Interview: Italian chef Marco Sacco on Asian influences and Hong Kong street food
The proprietor of the Michelin two-star Piccolo Lago, on Lake Mergozzo,in Italy, and consultant chef of Isola, in Central, talks to Andrew Sun about his father's invaluable advice

"I was born in 1965 and that year my parents opened their first restaurant. It was a pizzeria that ran for eight years. When I was little, I was always in the kitchen, quietly making a mess. I was only five or six and I ate a lot, non-stop. They would give me pizza with beans and onions under the table and I was eating for hours and listening to people. This is what my mother tells me, not that I remember. When we changed restaurants [and opened Piccolo Lago, which is now in its 41st year], I started to look at cooking more seriously. I was very short. My father would put a wooden crate under my feet so I could reach the big stove. That's when everything opened to me and I never abandoned this career."
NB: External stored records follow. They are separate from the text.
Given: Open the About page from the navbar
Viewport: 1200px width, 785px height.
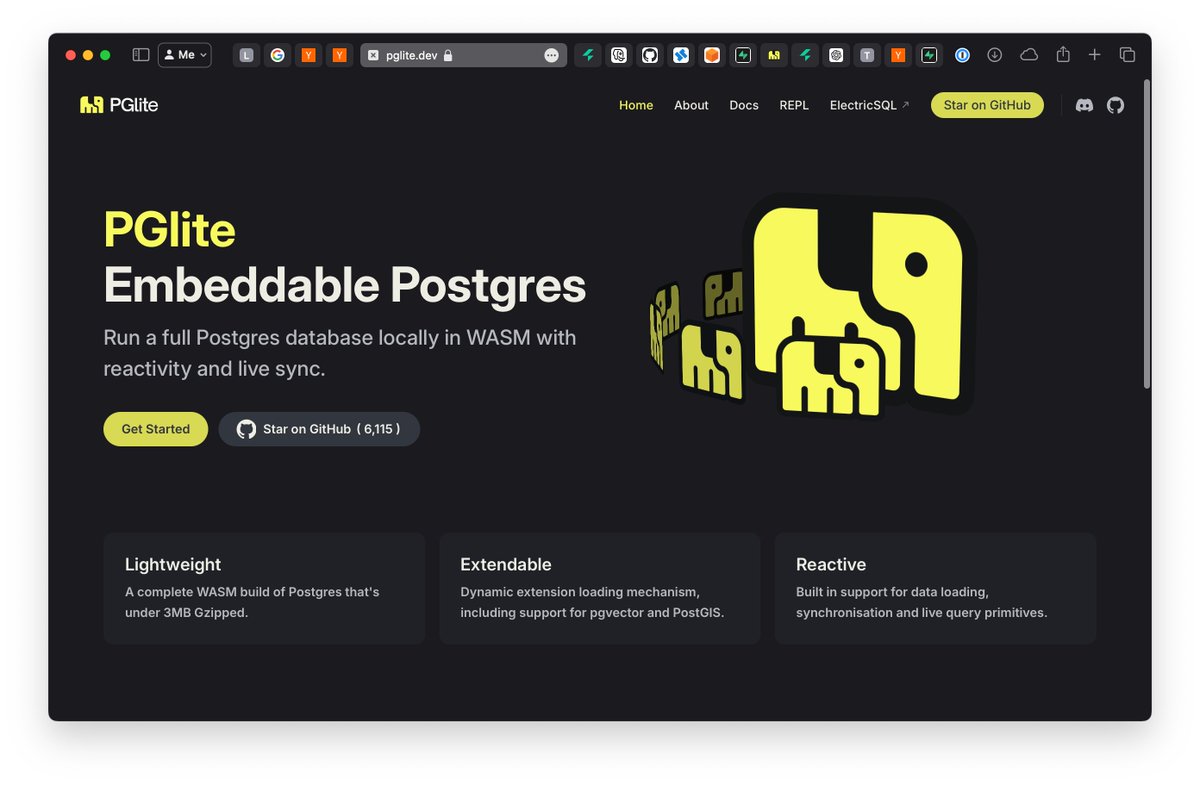Looking at the screenshot, I should [x=691, y=105].
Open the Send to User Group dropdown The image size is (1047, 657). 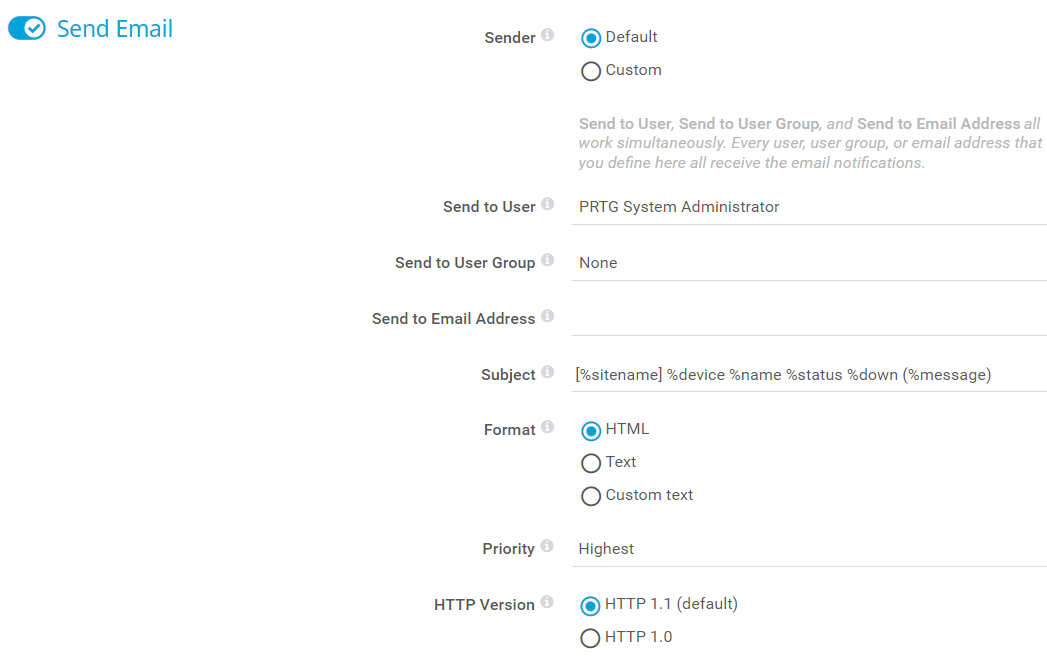click(x=810, y=264)
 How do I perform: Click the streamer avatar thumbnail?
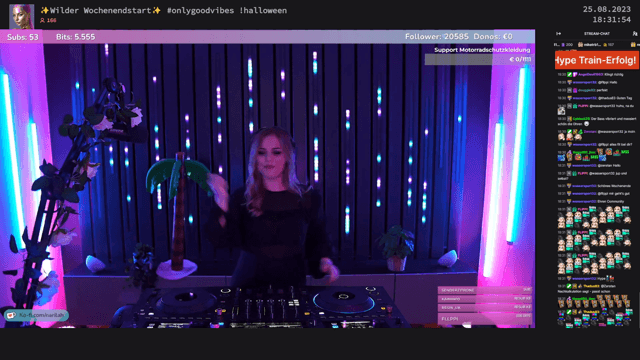[22, 16]
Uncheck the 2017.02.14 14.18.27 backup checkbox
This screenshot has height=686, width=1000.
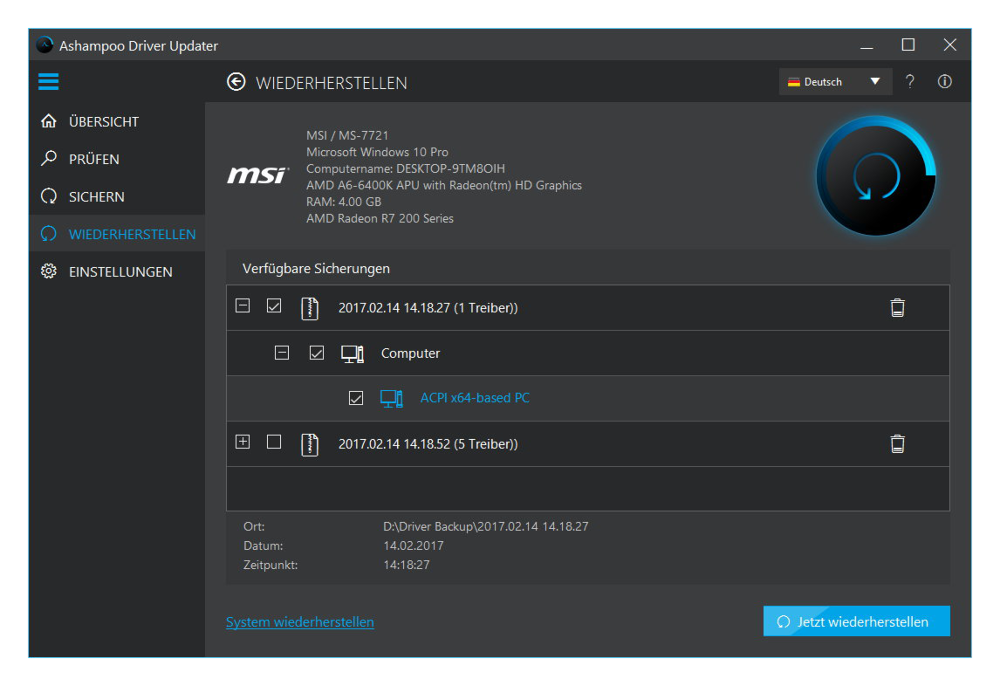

"After I did military service, when I was 20, my father asked me, 'What do you want to do when you grow up?'" I said I wanted to be a chef. He replied, 'OK, I give you three years. First year, we'll train you in the kitchen but you won't make any money. Second year, I want to see you develop your own customers. And after the third year, you must leave here or you'll end up doing the same thing year after year.' After I left, I slowly started to change. I picked up experience in a French kitchen and learned what a star kitchen is all about. Even now, I leave for two months every year to learn. That's how a simple Italian trattoria changed to what it is now."
"It was very complicated in Beijing. The market is not mature enough nor ready yet in its tastes. With each of the dishes, I had to change a little bit for the customers. Only about 20 per cent of the dishes suited Chinese tastes [there]. The advantage of Hong Kong is my dishes here are more original without changing anything. The people here understand the food and appreciate it. Also, I can find anything I want in Hong Kong and get the produce I need. So we offer more of an authenticity here."
"It does influence me a lot. When I come to Hong Kong, or to Asia in general, I always discover styles and ingredients that we don't have in Italy. As a chef I am very curious to buy things then bring them back to my laboratory in Italy. We try to transform Asian ingredients into an Italian environment. I made a dumpling where the dough was Chinese but the filling Italian. We take ingredients like dried seaweed and dried fish and transform them in stock, but we serve them in a way that always has Italian elements. It's a fusion."
"We started by collaborating on some Italian Cuisine World Summit events and Paolo Monti [culinary director of Gaia Group, which operates Isola] invited me over here. We became good friends and I liked the idea of working with them; I like them as a group. They are very dynamic, allowing you to bring ideas to the environment, and this is very important to me. Plus, Hong Kong is fantastic. In 10km there is the whole world."